No matter how much truth you speak there are always things you do not say, thoughts you keep in check and responses that are modified. Did I tell you how tired of church I am? I wish I had the resources to take a year or two off of work and just travel with my kids to do absolutely, positively nothing except enjoy life. I want to forget that racism exist, that my children are always subject to unlawful detainment, that I always have more bills than money. Mostly I want to run away from the heaviness in my chest. The heaving that happens when I work to compress the tears that threaten to overwhelm me once again.
I want to not care that people around me are crashing and burning. I want to do as others do and distance myself from the pain and heartache I see on faces. I want to disregard the blatant need for training and guidance in how to lead with integrity (transparency). I want to ignore the prompting of the holy spirit to dialogue on how faith, leadership and race intersect. I want to forget the pain of my mother and the disappointment in my father. I want to be able to ignore God and his incessant presence and voice. I am tired.

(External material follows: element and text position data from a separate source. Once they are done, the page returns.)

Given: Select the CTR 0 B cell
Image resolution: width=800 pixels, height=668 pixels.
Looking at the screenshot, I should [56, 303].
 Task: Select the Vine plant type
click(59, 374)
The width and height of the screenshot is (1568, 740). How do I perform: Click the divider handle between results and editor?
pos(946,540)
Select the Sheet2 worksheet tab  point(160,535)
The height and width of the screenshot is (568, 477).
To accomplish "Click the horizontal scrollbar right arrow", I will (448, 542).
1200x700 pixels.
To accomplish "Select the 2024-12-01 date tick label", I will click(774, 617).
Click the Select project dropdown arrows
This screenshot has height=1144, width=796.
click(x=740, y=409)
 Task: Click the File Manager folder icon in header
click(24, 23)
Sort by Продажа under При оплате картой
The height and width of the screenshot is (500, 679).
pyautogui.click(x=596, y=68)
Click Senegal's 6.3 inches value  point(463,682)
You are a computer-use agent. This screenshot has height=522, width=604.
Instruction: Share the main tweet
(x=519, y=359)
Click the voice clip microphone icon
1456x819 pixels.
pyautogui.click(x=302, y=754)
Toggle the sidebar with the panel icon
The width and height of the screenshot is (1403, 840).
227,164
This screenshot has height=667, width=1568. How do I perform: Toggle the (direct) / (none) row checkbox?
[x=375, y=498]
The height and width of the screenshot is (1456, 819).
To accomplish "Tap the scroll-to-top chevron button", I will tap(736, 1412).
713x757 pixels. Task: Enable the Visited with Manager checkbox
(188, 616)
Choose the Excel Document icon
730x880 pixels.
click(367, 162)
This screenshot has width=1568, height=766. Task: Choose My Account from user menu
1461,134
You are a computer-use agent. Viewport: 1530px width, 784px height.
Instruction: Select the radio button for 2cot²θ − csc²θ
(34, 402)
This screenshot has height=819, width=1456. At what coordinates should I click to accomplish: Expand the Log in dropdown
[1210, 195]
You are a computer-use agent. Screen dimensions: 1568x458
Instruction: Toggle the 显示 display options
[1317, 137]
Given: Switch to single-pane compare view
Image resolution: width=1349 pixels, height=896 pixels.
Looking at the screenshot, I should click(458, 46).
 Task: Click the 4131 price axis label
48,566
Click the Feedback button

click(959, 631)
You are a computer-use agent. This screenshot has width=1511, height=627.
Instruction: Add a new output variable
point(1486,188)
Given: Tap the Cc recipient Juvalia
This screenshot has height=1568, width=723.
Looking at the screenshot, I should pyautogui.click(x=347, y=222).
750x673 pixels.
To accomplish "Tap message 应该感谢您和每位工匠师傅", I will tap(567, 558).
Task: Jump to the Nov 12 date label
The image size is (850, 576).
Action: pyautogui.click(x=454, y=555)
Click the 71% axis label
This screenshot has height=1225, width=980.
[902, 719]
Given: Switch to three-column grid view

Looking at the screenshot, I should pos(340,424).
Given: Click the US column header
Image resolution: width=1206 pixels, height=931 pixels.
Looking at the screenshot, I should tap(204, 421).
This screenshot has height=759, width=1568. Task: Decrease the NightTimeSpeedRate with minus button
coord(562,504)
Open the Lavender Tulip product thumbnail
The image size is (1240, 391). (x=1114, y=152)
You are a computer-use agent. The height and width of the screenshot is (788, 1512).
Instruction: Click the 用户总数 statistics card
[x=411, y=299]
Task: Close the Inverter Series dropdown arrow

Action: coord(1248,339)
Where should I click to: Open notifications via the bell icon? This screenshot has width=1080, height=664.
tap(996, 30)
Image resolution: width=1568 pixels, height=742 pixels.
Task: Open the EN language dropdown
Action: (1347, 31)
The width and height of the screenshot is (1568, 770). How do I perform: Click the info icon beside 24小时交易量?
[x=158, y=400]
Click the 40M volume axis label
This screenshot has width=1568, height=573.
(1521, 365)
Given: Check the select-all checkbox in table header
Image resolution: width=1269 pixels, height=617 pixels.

Eternal rewards. That is supposed to be my focus. Well today its extremely hard. We still have about six weeks before the first disability check comes. After I paid the mortgage and the few essential bills that I could I was left with just about nothing. I’m tired of living paycheck to paycheck. And guess what? I don’t know how or when its going to change. Find another job? where? the economy is so depressed I need a job to come sit in my lap. I won’t hold my breath waiting on that. Yeah I know, life is hard for everyone and I am just feeling sorry for myself. Yup your right but it doesn’t change how I feel today.
I just keep praying even when I don’t want to but some days my prayers are really simple and only amount to calling on his name. Today is that day. I have no words of encouragement for others, no words of strength or inspiration. Today I am tired and just want my husband to feel strong again and encouraged but I am too tired to be the one to strengthen and encourage him. Today I really and honestly with everything in me need God to honor his word and every promise he has ever given me. I need him to be God.